Naturalmente, conocer el nombre del lugar reemplazó todo buen augurio por imágenes mentales que eliminé rápidamente. Quedé con ella en que caminaría hacía la avenida más grande, y que, en determinado cruce, mis familiares llegarían por mí. Al llegar al punto acordado, busqué un lugar con luz y lo encontré debajo de un tejabán en una tienda de abarrotes. La avenida que tenía enfrente estaba transitada y, a diferencia de las calles por las que había caminado, el alumbrado público hacía su función. Solo quedaba esperar a que el comando encargado diera con el paradero del activo.

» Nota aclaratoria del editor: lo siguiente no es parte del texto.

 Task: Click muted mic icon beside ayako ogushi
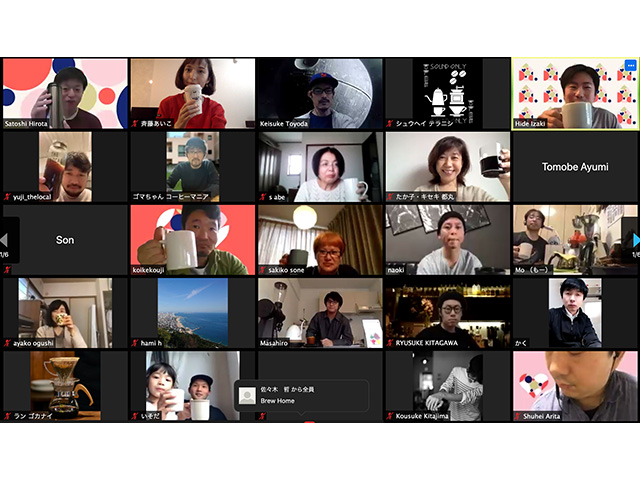pyautogui.click(x=7, y=343)
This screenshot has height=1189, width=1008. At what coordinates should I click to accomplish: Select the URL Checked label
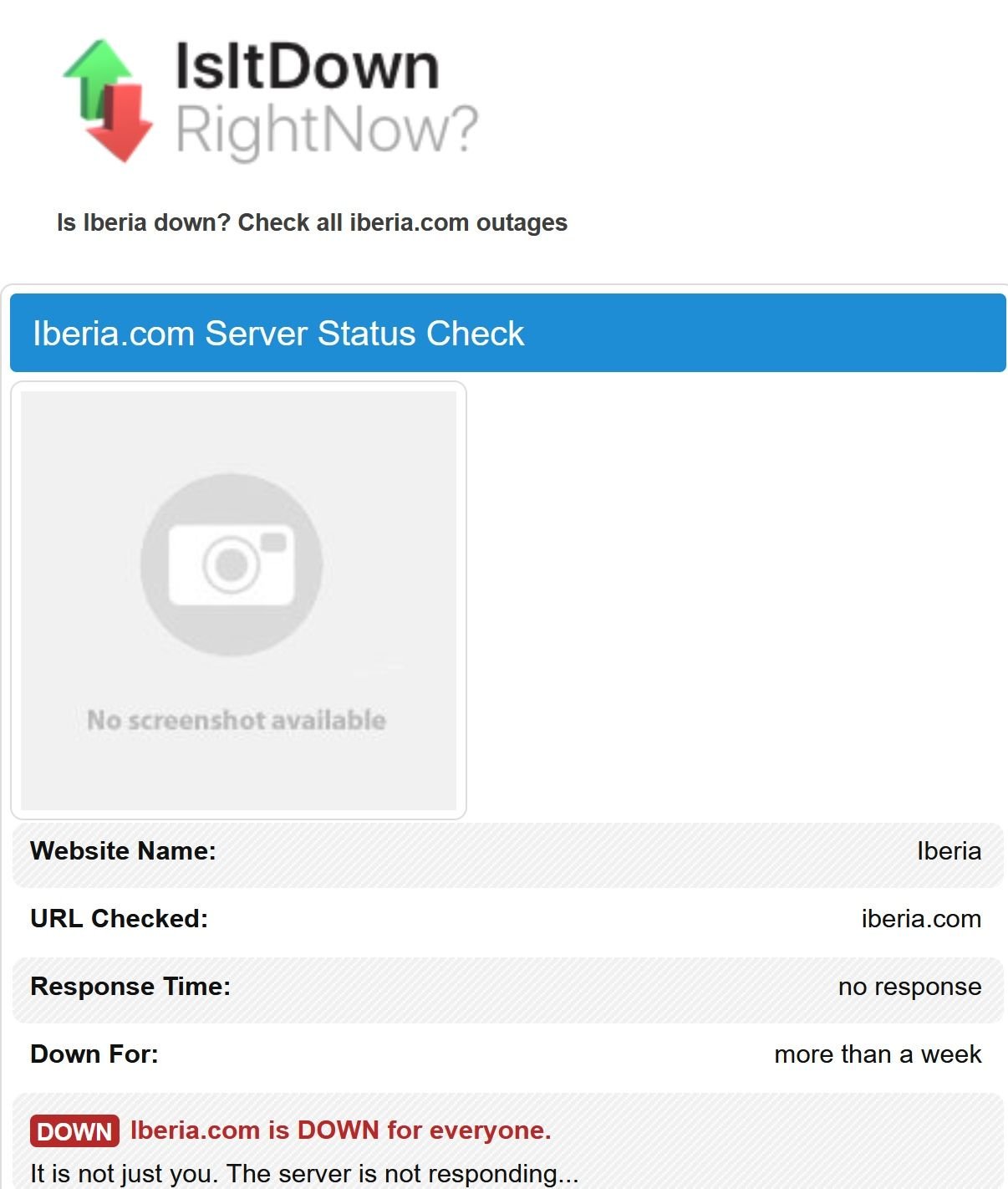(119, 919)
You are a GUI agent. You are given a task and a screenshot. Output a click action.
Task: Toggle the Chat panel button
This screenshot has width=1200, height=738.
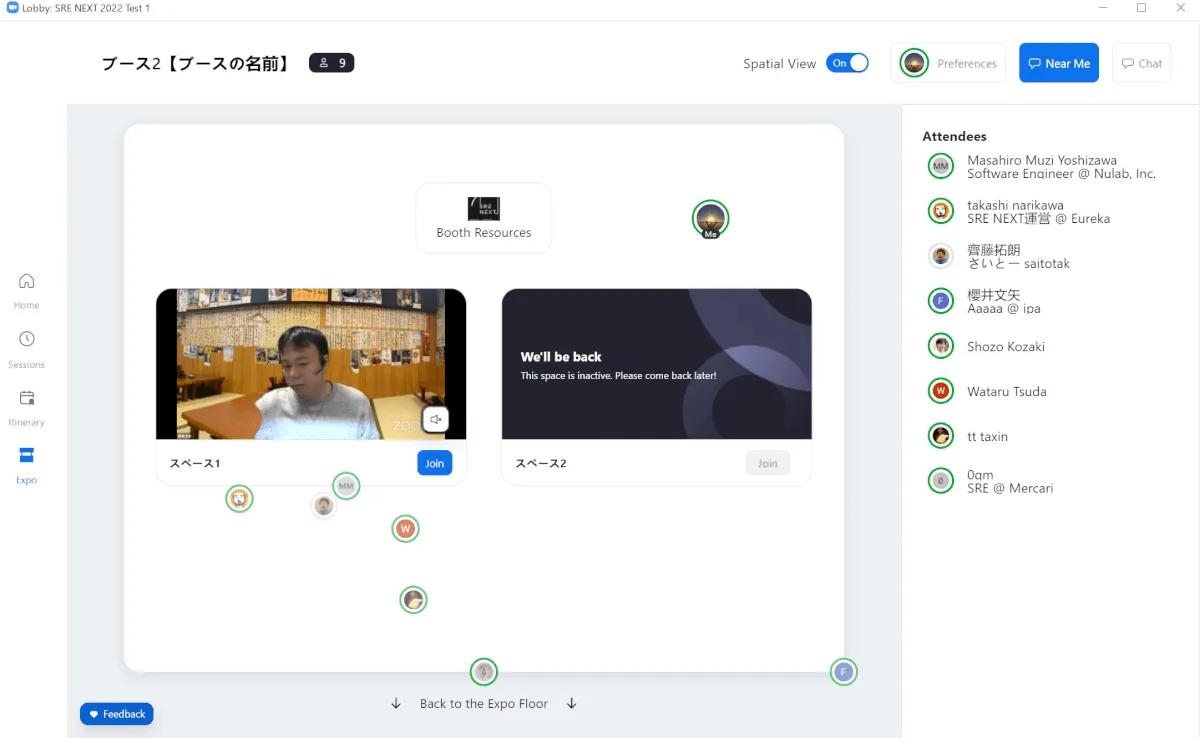pos(1141,63)
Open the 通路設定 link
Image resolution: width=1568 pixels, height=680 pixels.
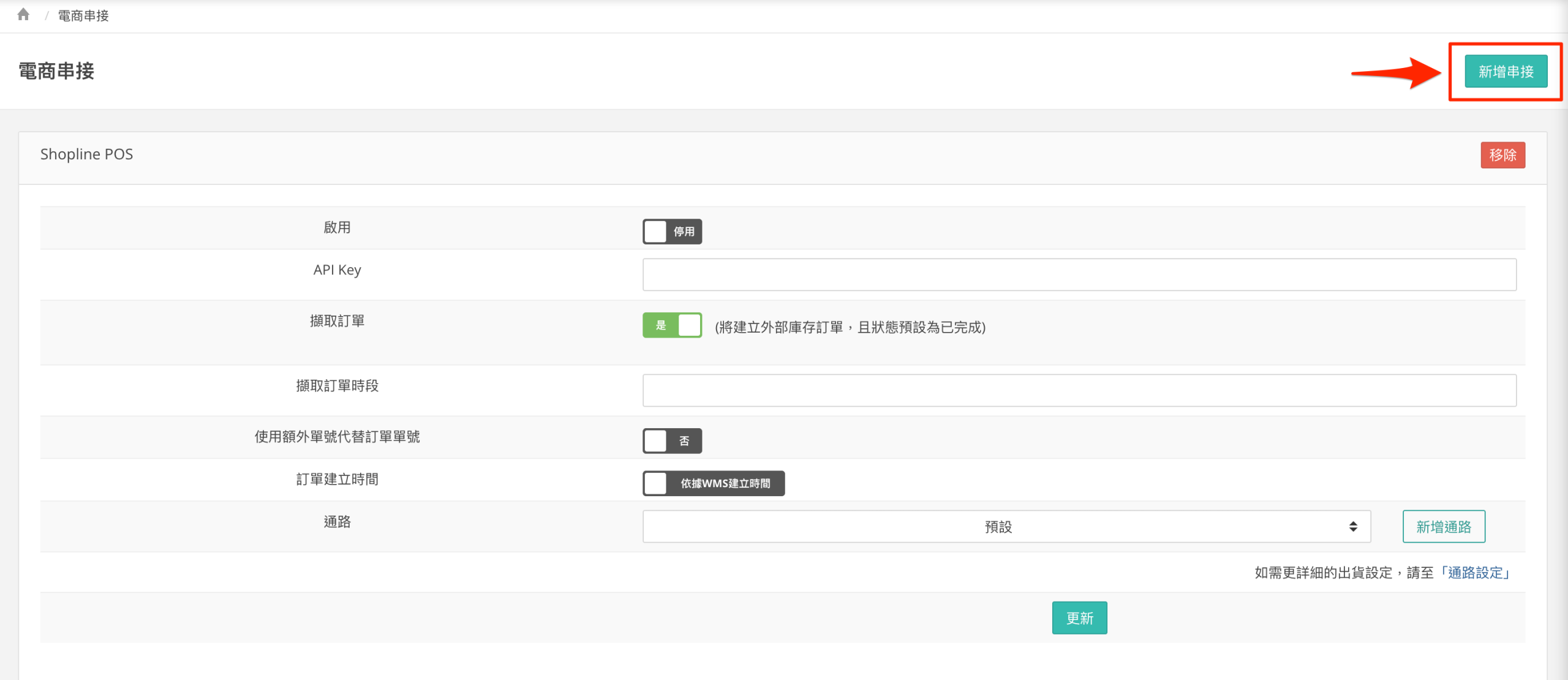click(1475, 573)
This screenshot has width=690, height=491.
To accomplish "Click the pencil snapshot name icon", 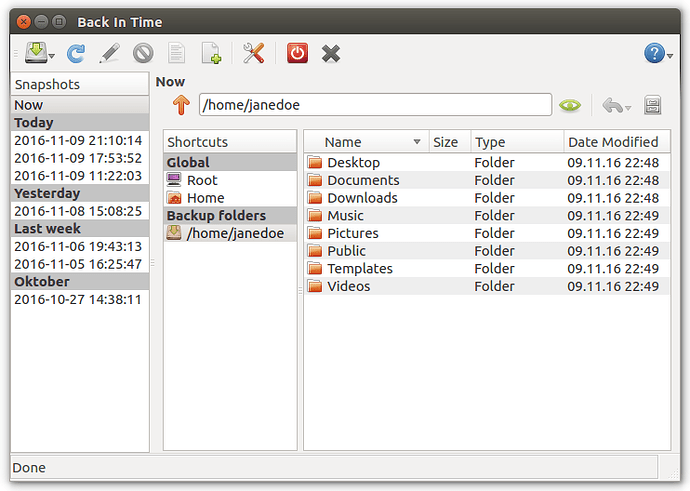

Los encargados de la tienda de abarrotes parecían estar por cerrar el changarro, cuando un cliente más apareció para comprar cigarros y refresco. Después de pagar y de despedirse del tendero, a los pocos pasos, a aquel sujeto le apareció otro de igual calibre por las espaldas. Lo emboscó haciéndole un candado en el cuello con el brazo derecho y cerrándolo más con el izquierdo. En el forcejeo, los cigarros y el refresco salieron volando hacia lados contrarios, mientras el tipo se resistía a seguir siendo sometido por el agresor. Yo, con el corazón acelerado, solo deseaba no estar en el momento y lugar equivocados, y, sobre todo, seguir siendo un espectador desapercibido. El primero se tiró al suelo, revolcándose para poder zafarse de los brazos del otro. Al lograrlo, se puso de pie inmediatamente y, mirándolo a los ojos, le dijo encabronado:

—¡Me asustaste, pendejo!

—¡Ea!, no sea joto, ¿quién pensaste que era?

Para entonces, sentía que había pasado una eternidad. Esperé alrededor de otros veinte minutos cuando por fin vi caras conocidas. Subí al carro y pude soltar el cuerpo.

La diferencia de una letra en las rutas de los camiones resulta importante, pues tal parece que entre el 629 y el 629 B, hay como 20 kilómetros de diferencia.